What Our Biggest Best-Sellers Tell Us About a Nation’s Soul

“Reading America through more than two centuries of its favorite books.”

In The New Yorker, Louis Menand takes on Jess McHugh’s book Americanon, which discusses “thirteen American books, from ‘The Old Farmer’s Almanac,’ first published in 1792, to Stephen R. Covey’s ‘The 7 Habits of Highly Effective People,’ which came out in 1989.”

In looking at these thirteen self-help books, Menand writes:

In fact, McHugh disapproves of every one of the books she writes about. “Americanon” is, in effect, a critique of American society in the form of thirteen book reviews. It belongs to a critical strategy of attacking current inequities in American life by attacking prior representations of those inequities. This is an entry in the new culture wars.

According to Menand, McHugh “prefers, she says, ambiguity and change to the myth of a unified national narrative. But ambiguity and change are just the keywords in a different narrative.”

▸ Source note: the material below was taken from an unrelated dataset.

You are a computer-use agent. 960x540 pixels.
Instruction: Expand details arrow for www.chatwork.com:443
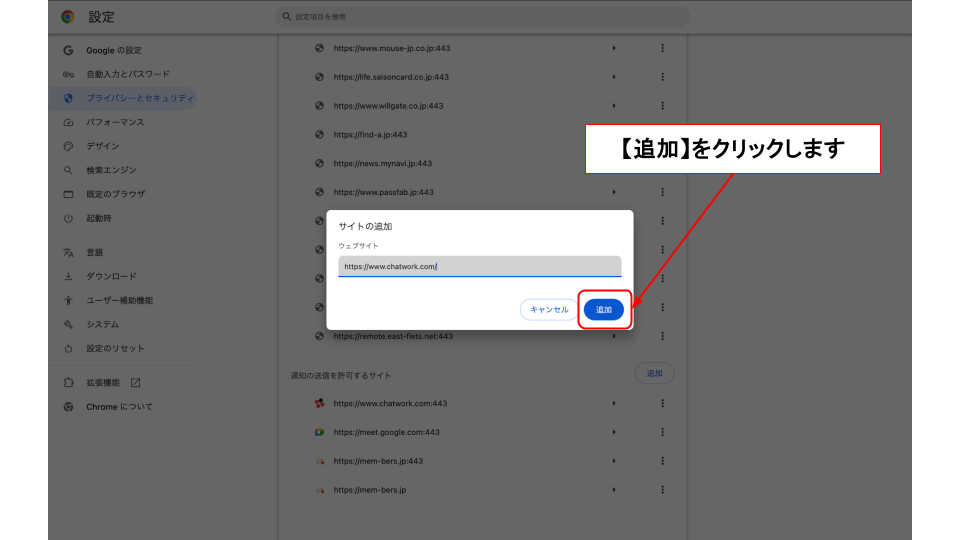pyautogui.click(x=614, y=404)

Susan Cole, Advocate for Traumatized Children, Dies at 72

Attorney Susan Cole recognized the toll that trauma can take on children:

She began a decades-long examination of the links between education and childhood trauma, using her accumulating experience to identify “broader systemic failures that could not be addressed on a case-by-case basis,” as her husband, David Eisen, put it.

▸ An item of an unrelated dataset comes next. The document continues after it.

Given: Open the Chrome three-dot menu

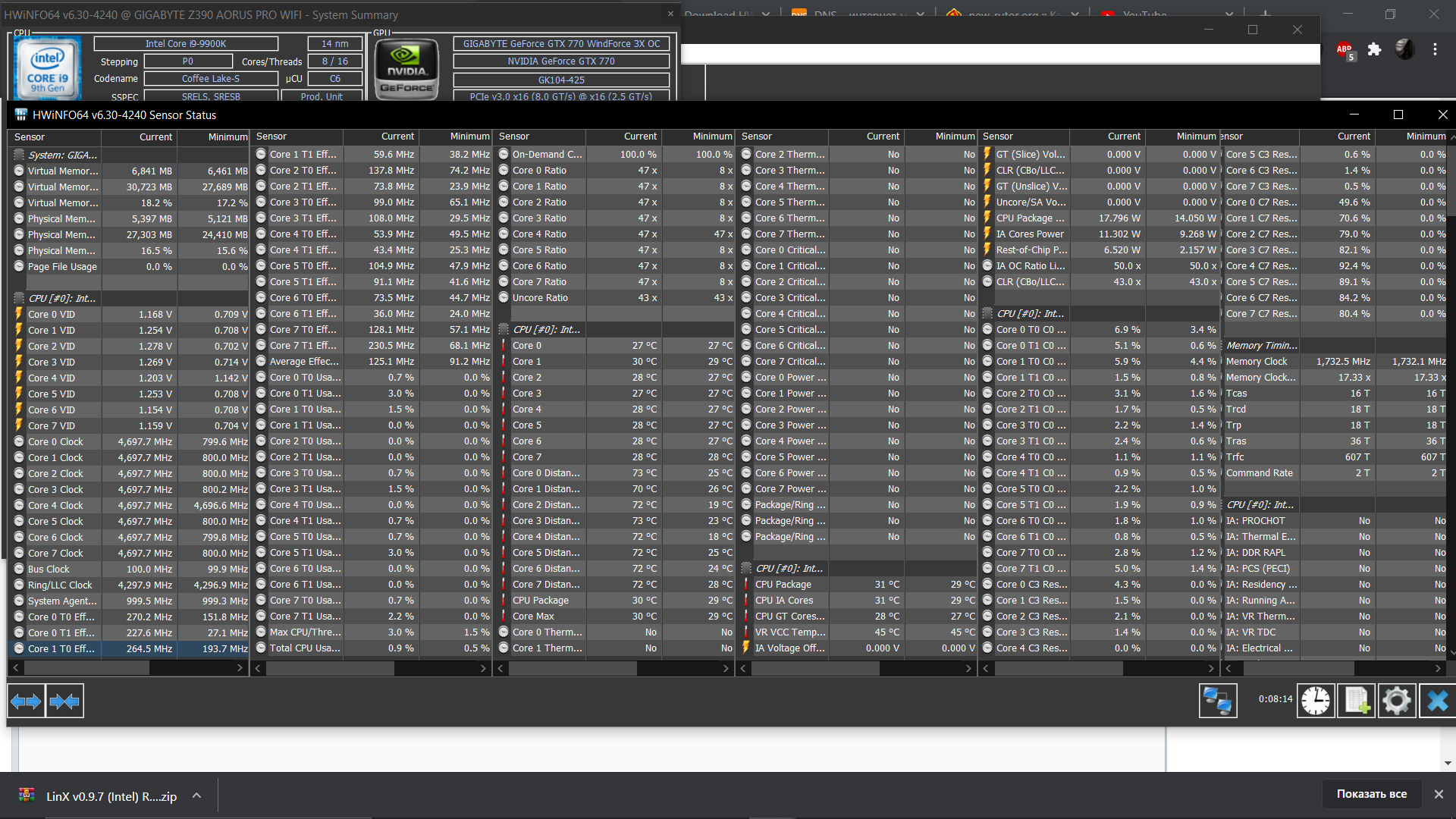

Constant stress and fear were more than just a distraction for students; their effect, she learned, was neurological, activating the fight-or-flight survival instinct permanently.

A Guide To Gender Identity Terms

June is the annual celebration of Pride Month. Over the years I’ve sometimes been confused about how to use correctly the applicable terminology. I’m grateful to NPR for putting together this glossary of terms relating to gender identity.

Proper use of gender identity terms, including pronouns, is a crucial way to signal courtesy and acceptance. Alex Schmider, associate director of transgender representation at GLAAD, compares using someone’s correct pronouns to pronouncing their name correctly – “a way of respecting them and referring to them in a way that’s consistent and true to who they are.”

Creative Writing MFA Programs

Programs offering an MFA (master’s in fine arts) in writing have proliferated.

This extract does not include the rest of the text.